**EXERCISE DIRECTIONS:**
Write out the passage on calluses word for word, starting with "During my time" and going on through "and friction. (source)".

**DOCUMENT SEGMENT:**
+++++

During my time of testing, I wondered if I just needed to become tough to the point that I didn’t feel anything anymore (I know it sounds extreme, but that’s where I’d allowed my mind to drift). A bit of web research modified that out-of-control, irrational thinking and taught me:

  • The formation of calluses is caused by an accumulation of dead skin cells that harden and thicken over an area of the foot. This callus formation is the body’s defense mechanism to protect the foot against excessive pressure and friction. (source)
  • A callus (or callosity) is a toughened area of skin which has become relatively thick and hard in response to repeated friction, pressure, or other irritation. Rubbing that is too frequent or forceful will cause blisters rather than allow calluses to form. Since repeated contact is required, calluses are most often found on feet because of frequent walking. Calluses are generally not harmful, but may sometimes lead to other problems, such as skin ulceration or infection. (source)

+++++

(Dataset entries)
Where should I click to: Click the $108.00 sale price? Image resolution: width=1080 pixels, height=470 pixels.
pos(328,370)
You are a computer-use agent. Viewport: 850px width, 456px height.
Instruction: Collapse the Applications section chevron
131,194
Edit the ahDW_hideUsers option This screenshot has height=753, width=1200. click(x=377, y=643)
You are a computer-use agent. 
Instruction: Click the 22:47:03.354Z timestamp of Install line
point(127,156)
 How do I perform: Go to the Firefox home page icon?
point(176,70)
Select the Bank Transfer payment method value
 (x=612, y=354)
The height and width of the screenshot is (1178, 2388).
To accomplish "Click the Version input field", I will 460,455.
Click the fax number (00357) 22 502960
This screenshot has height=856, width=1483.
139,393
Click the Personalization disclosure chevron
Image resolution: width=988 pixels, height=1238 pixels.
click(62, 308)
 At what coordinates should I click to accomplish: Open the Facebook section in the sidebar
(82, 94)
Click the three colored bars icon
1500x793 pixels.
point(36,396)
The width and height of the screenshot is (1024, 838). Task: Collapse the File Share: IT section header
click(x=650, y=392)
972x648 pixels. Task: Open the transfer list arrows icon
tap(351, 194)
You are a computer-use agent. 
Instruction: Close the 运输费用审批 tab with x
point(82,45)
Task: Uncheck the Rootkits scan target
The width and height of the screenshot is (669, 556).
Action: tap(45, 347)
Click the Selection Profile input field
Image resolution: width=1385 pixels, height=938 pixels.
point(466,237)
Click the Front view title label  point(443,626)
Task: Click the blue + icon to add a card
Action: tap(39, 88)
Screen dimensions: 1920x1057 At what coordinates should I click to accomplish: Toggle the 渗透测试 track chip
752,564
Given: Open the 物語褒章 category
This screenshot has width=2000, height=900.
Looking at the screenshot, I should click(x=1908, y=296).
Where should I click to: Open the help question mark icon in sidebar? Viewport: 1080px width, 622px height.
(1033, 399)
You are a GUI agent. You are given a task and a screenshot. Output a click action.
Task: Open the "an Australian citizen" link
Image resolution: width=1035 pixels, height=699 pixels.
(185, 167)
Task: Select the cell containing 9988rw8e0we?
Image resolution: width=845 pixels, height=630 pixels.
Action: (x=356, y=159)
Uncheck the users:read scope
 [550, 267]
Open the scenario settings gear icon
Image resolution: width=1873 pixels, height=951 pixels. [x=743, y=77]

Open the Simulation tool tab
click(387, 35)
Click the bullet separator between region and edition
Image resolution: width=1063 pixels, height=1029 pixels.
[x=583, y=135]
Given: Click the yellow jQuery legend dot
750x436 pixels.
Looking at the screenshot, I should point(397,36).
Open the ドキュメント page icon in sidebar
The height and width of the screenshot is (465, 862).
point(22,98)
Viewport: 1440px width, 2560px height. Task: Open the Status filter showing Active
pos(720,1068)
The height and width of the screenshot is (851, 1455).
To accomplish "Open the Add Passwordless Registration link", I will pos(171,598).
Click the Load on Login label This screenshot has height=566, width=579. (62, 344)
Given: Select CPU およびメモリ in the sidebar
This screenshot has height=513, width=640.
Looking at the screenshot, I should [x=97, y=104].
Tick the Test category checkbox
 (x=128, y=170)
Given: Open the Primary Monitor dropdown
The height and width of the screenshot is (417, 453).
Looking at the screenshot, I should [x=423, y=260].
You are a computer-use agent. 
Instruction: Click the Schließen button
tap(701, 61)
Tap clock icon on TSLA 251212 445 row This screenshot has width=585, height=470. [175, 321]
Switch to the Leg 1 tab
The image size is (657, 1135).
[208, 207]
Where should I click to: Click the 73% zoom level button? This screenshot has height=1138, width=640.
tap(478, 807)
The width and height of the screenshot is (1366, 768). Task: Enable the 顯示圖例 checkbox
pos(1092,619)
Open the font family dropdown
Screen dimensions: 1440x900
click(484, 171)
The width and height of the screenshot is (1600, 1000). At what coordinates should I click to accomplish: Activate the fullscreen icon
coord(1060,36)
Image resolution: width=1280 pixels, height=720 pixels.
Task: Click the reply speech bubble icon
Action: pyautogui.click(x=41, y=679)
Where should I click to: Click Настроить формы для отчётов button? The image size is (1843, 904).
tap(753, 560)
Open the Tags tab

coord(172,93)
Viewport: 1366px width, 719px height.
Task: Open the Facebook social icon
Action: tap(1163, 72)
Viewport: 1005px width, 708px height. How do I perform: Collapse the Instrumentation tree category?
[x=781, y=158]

+++++

**RESULT:**
During my time of testing, I wondered if I just needed to become tough to the point that I didn’t feel anything anymore (I know it sounds extreme, but that’s where I’d allowed my mind to drift). A bit of web research modified that out-of-control, irrational thinking and taught me:

  • The formation of calluses is caused by an accumulation of dead skin cells that harden and thicken over an area of the foot. This callus formation is the body’s defense mechanism to protect the foot against excessive pressure and friction. (source)